But in a sign of the national trajectory on this issue, some of the main criticism of the bill came from members of the Democratic black caucus who believed it did not go far enough; indeed, some were mulling the best way forward having heard the news that a lawsuit was in the works. Eventually the caucus backed the bill, but the session ended before a vote.

“That would have given us at least 50 to 100,000 more voters this election cycle,” Mr. Glasgow said, though he did see some limited success in the passage of a law streamlining the process for some felons to be declared eligible to vote.

Many who have been convicted of felonies simply assume that they have permanently lost the right to vote. But given all the ambiguity around who is and who is not eligible, others try to register to see what happens. Often, the ambiguity only continues.

Martha Shearer, 53, and an organizer with Greater Birmingham Ministries, a nonprofit organization that is a plaintiff in the suit, has been voting for years here. She had a felony drug conviction nearly three decades ago, but her brother, who also had a conviction, tried to register to vote himself and was rejected. So she assumed that registrars policed eligibility and that she was in the clear.

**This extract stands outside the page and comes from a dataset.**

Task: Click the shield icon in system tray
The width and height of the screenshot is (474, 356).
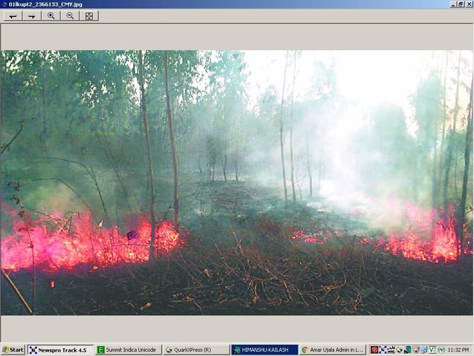Action: (416, 350)
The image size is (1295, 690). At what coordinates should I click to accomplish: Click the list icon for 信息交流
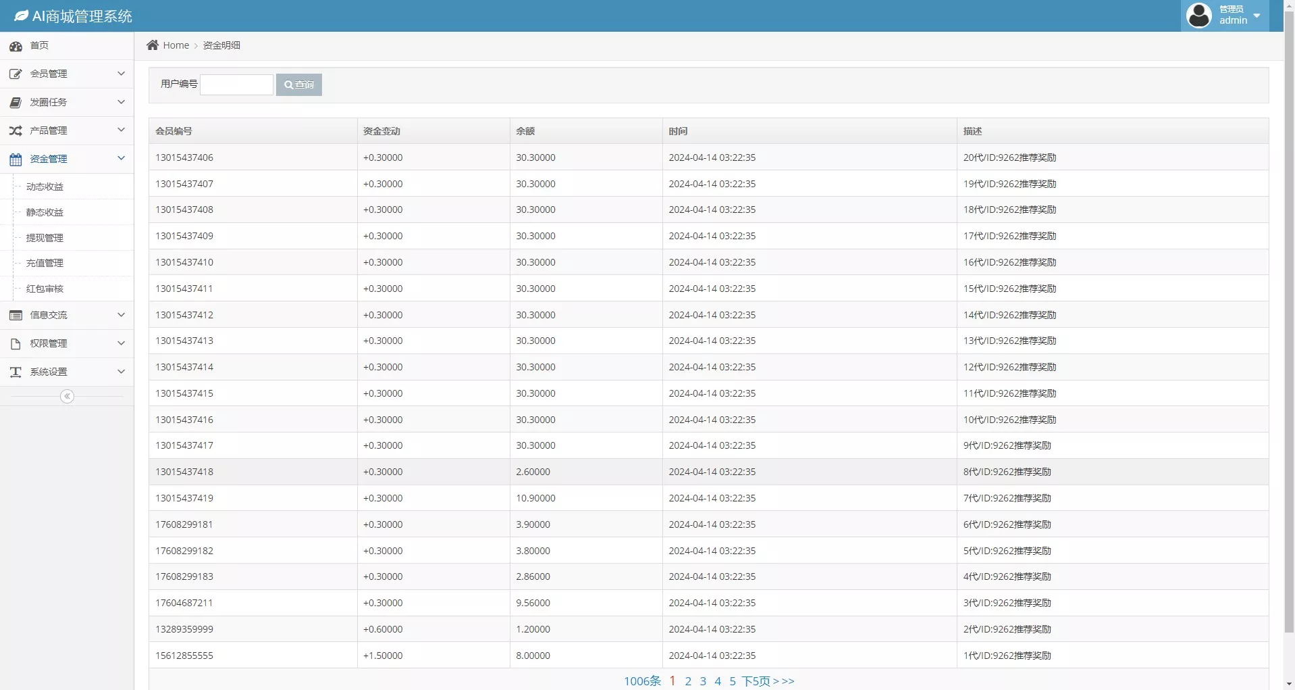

Last year, Ms. Shearer went to the State Board of Pardons and Paroles with the hope of gaining a full pardon. She showed an official her paperwork, her two master’s degrees, her uninterrupted work history. The woman asked if Ms. Shearer wanted to vote again.

“I said, ‘Well, I’ve been voting,’” Ms. Shearer said.

The answer startled her.

“She told me,” Ms. Shearer recalled, “that I had been committing a crime.”